Oil sands loss drags on Aecon’s results
By Helen Wright09 March 2011
Aecon reported a -5.8% decline in profits for 2010 to CA$ 160.6 million (US$ 165.5 million), due in a large part to a CA$ 55 million (US$ 56 million) loss on an industrial project in Canada.
The contractor said it incurred a loss from its contract to complete the field construction of Suncor's Firebag III central oil sands plant facilities in Alberta, Canada, due to a modification in the deal. Aecon is constructing pipes for the extraction of crude bitumen contained in the Canadian oil sands for Suncor - Canada's largest energy company.
The loss on the contract translated to a full-year operational loss for Aecon's industrial segment of CA$ 17.5 million (US$ 18 million) in 2010, compared to a profit of CA$ 50.5 million (US$ 52 million) in the prior year.
Chairman and CEO John Beck said the Canadian construction company remained upbeat on prospects for future oil sands projects, despite the unsatisfactory financial result.

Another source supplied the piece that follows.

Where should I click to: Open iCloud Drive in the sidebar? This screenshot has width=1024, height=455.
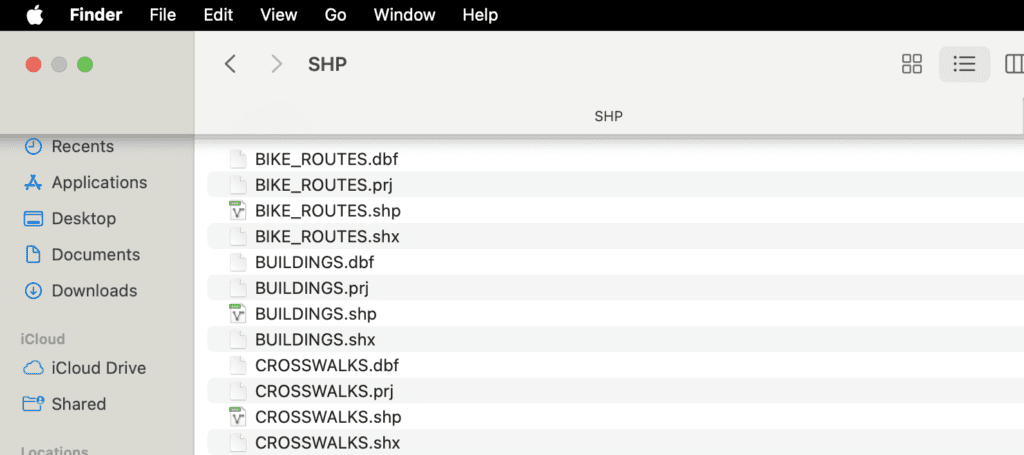coord(98,368)
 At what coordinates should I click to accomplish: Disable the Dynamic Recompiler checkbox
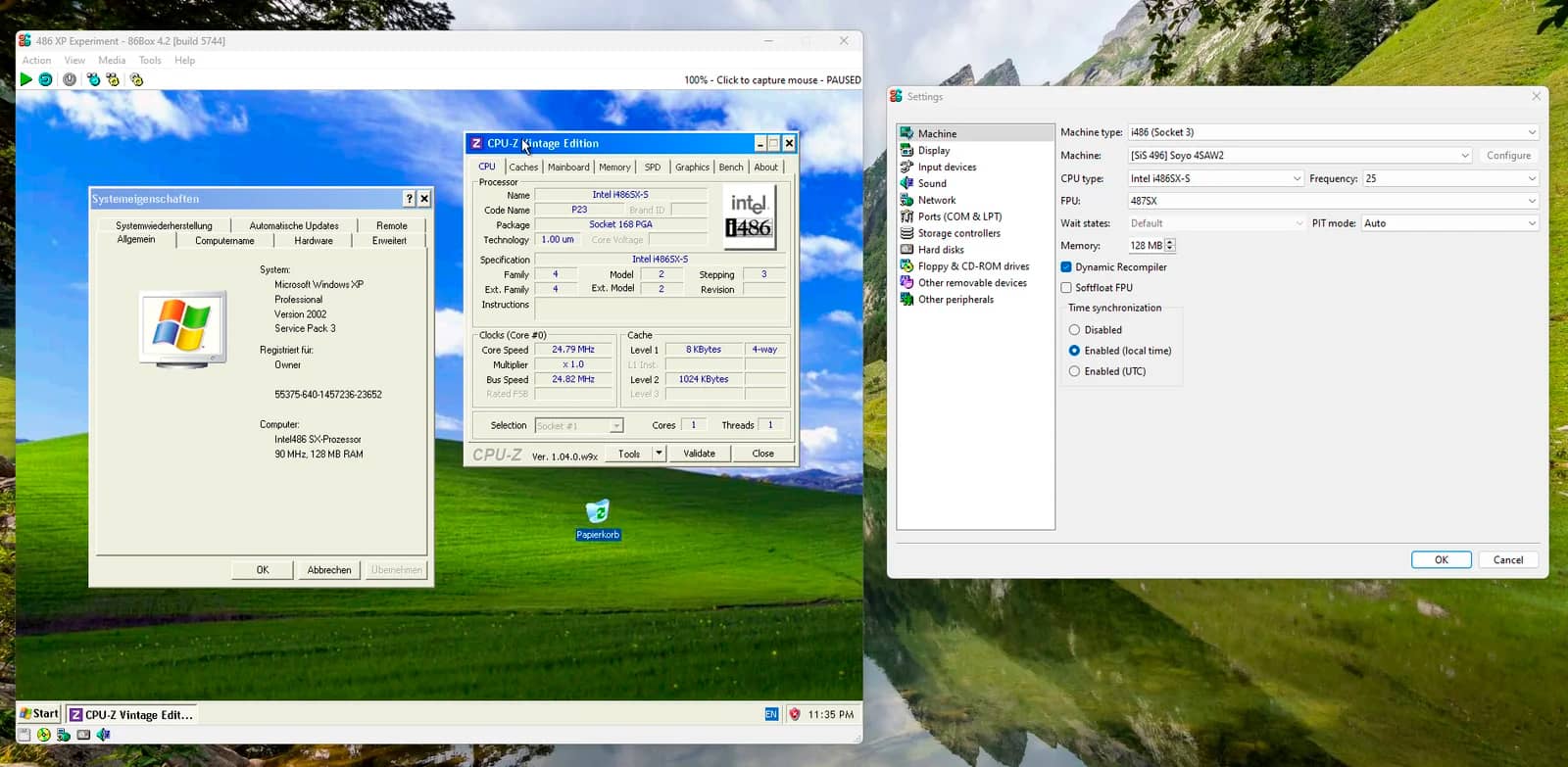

"We remain as committed and optimistic as ever for Aecon's ongoing success in the oil sands," Mr Beck said.
Revenues in Aecon's industrial segment grew last year to CA$ 310 million (US$ 319 million), compared to CA$ 191 million (US$ 197 million) in 2009. Similar growth in the company's infrastructure and building segments offset a small decline in concessions and led to overall +21% growth in Aecon's revenues year-on-year to CA$ 2.75 billion (US$ 2.83 billion).
Backlog at 31 December, 2010, was CA$ 2.45 billion (US$ 2.52 billion), a +12% increase over 2009, as a doubling of backlog in the Infrastructure segment offset declines in the Buildings and Industrial segments.
Mr Beck praised the "ongoing strength and durability" of Canada's infrastructure markets, and said the country's resources and power markets had a "bright future".
He said 2010 had been a "challenging year", but added, "with the building division now combined within the infrastructure division, and the one-time impact of a project loss in the Industrial segment fully behind us, we have turned the page. With the benefit of lessons learned, I believe Aecon's outlook for 2011 and 2012 is very strong."